Sıcaklar alabildiğine bastırdı. Her yer alev alev. Rüzgâr olmasa insanın sıcaktan bayılabileceği bir günde, Risale-i Nur’ların okunduğu bir dershaneye misafir edildik. Bol güneşli, geniş pencereli, pırıl pırıl temiz, klimaların çalıştığı, serince büyük bir odadayız. Salon boydan boya kırmızı halı kaplı. Duvardan duvara oturma gurubu. Her taraf çiçek gibi tertemiz, derli-toplu. Sıcak bir ilgiyle karşılanıyoruz. Ve gönlüm inanılmaz derecede ferahlıyor! Duvarın bir köşesindeki raflarda Risale-i Nur külliyatı ve hemen yanı başında boydan boya camekânlı bir dolap vardı. Zübeyir Ağabeyle ilgili biyografi kitapları, Osmanlıca el yazması Risale-i Nurlar ve Zübeyir Ağabeyin kendi el yazısıyla yazdığı mektupların her biri ayrı ayrı çerçeveli dolabın içini süslemişti. Uçuk, solgun, parlak, donuk fotoğraflar da tabloya değişik bir güzellik katıyordu. Bu bölüm Zübeyir Gündüzalp arşiviydi. Burası bizleri çok duygulandırdı. 

Birkaç dakika sonra Haydar Ağabey geldi. Başında krem rengi bir yün takke, sırtında siyah çizgili,  kısa kollu, beyaz bir gömlek, bacağında gri kalın bir pantolon vardı. Zarif, uzun aksakallı, nur yüzlü, ufak tefek, son derece sevimli, güler yüzlü biri.
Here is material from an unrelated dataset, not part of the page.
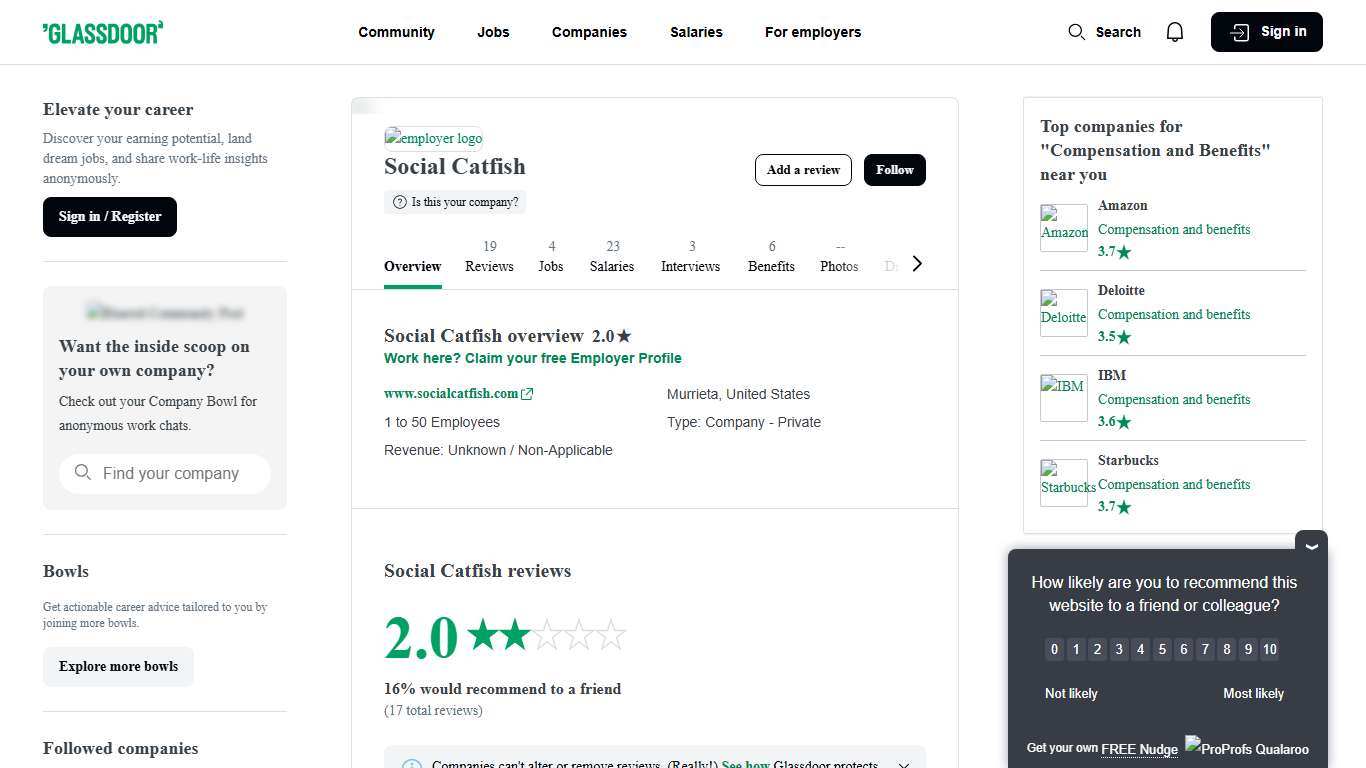Open 'Claim your free Employer Profile' link
1366x768 pixels.
coord(533,357)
Seken dört yaşında olmasına rağmen dinç gözüküyor. Muhabbetle gülümsüyor hepimize. Zübeyir Ağabeyi gören gözler hatırına içimde derin bir saygı uyanıyor. Bizlere tek tek, “Hoş geldiniz” dedi. Kendimizi tanıttık. Haydar Ağabeyle yan yana bir kanepeye oturduk. Karşımda son derece olgun, her haliyle samimi bir öğretmen vardı. Oturduğu koltuktan kalktı. Tatlı bakışlarıyla odayı taradı. Halının üzerinde duran semaveri aldı. Bize doğru yaklaştı. Hafifçe gülümsedi, “Haydar Ağabey sizler için evinden bir semaver çay getirme nezaketinde bulundu.” dedi. Sehpanın üzerinde duran boş fincanlara karanfil kokulu çayları kibar bir eda ile doldurdu. Çayların bardaklara dökülmesiyle salonda bir kaç saniyelik sessizlik olmuştu. Bu sessizliği fırsat bilerek soruyorum, 

Muhterem Haydar Ağabey, Zübeyir Ağabeyin kitaplara olan tutkunluğu ilk aklıma gelen oldu. Ağabeyiniz çok kitap okur muydu?
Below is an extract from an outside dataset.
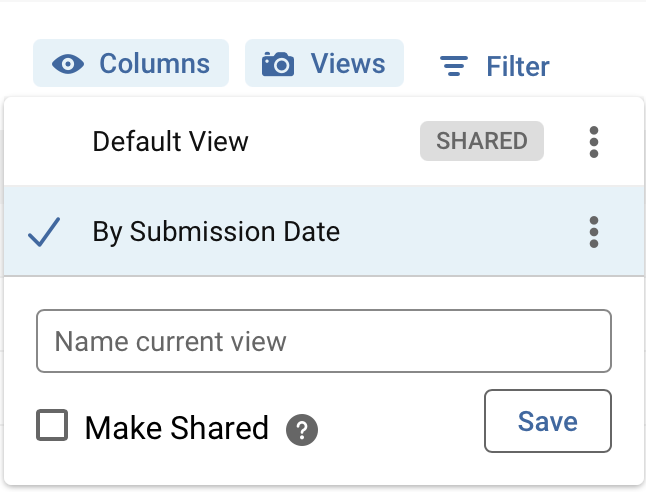Select the By Submission Date view
This screenshot has width=646, height=492.
point(216,232)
Bakışlar canlandı, idrakler hareketlendi, herkes dikkatlice dinlemeye başladı. Haydar Ağabey, gözlerini iç dünyasına çevirerek bir an düşündü. Sağ eliyle başındaki takkesini düzeltti. Uzun aksakalını sıvazladı. Yüzünde yılların derin izi okunuyordu. Ufak bir duraksamadan sonra tebessüm etti. Olanca alçak gönüllülüğüyle, “Rahmetli ağabeyimle ilgili birçok hatıra var zihnimde.” Derin bir nefes aldı. Başını iki tarafa salladı. Birden ruhunun derinliklerinden filizlenen duygular canlandı. Gözünde süzülen bir iki damla yaşı elinin tersiyle sildi. Dudakları titredi, kalakaldı bir süre. Konuşamadı. Bir kaç saniye susup kendini toparlamaya çalıştıktan sonra, “Mazinin buruk tadı gönlümden hiç gitmez. Cennetmekân ağabeyim çok ama çok kitap okurdu. Hiç aklımdan çıkmaz, evimizde duvarın içine gömülü iki kapaklı ahşap bir dolap vardı ve içi tıkış tıkış kitaplarla doluydu. Ondaki kitap sevgisi hiçbir zaman sona ermedi,” dedi. Sustu. Yüzüne ince, hüzünlü mana çizgileri yerleşmişti. Ağlamaklıydı, sesi titriyordu. İkide bir gözleri yaşarıyordu. İçin için ağladığı her haliyle belli oluyordu. Haydar Ağabeyin içi kıpır kıpır ve  yanıp tütüyordu. Bir şey sormamı bekler gibi tatlı bakışlarını gözlerime dikerek sustu. Sükûtu bile, konuşması kadar etkiliydi.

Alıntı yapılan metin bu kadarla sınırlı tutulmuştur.